(Records for the task)
┌────────
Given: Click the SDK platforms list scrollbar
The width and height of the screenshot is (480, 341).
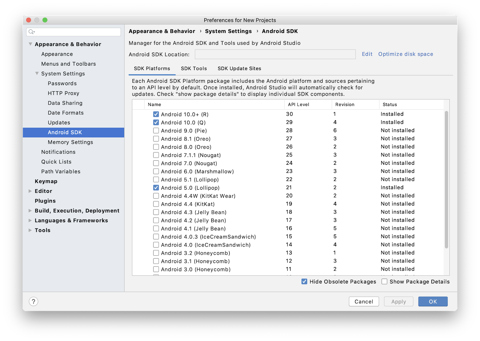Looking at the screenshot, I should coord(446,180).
└────────
┌────────
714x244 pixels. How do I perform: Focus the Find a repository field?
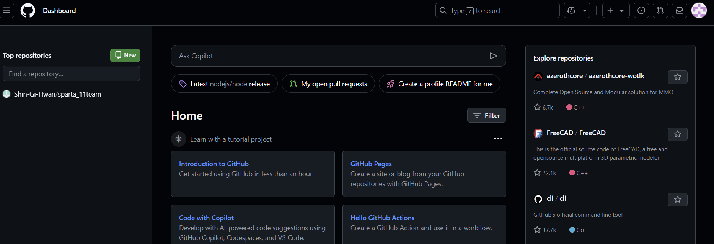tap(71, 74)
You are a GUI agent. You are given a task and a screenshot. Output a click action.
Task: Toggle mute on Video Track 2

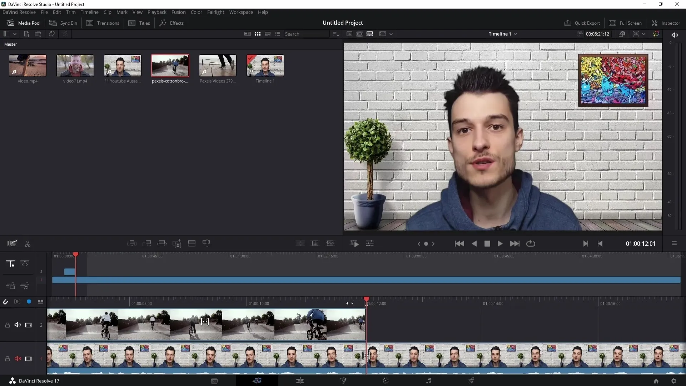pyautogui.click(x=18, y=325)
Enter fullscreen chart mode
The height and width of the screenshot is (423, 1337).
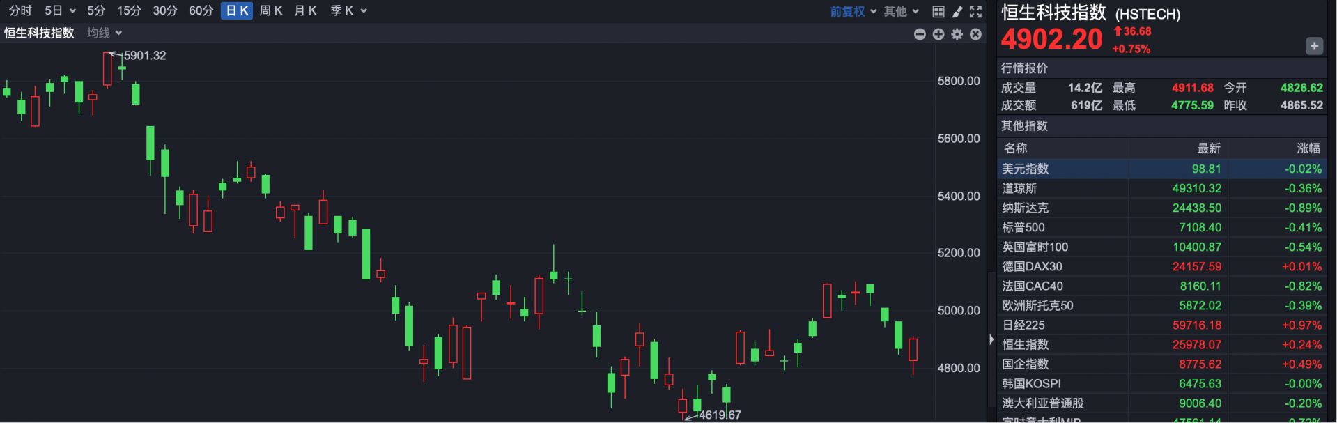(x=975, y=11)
└────────
┌────────
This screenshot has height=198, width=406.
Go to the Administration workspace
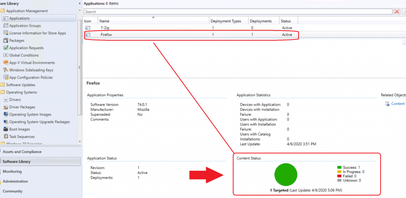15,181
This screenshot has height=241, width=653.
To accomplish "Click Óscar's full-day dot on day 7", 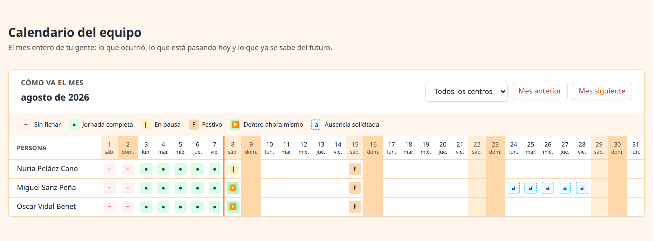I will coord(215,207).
└────────
(Task objective) For each line above that contains the word "This", copy that line.

(Your solution)
This screenshot has height=198, width=406.
This screenshot has height=241, width=653.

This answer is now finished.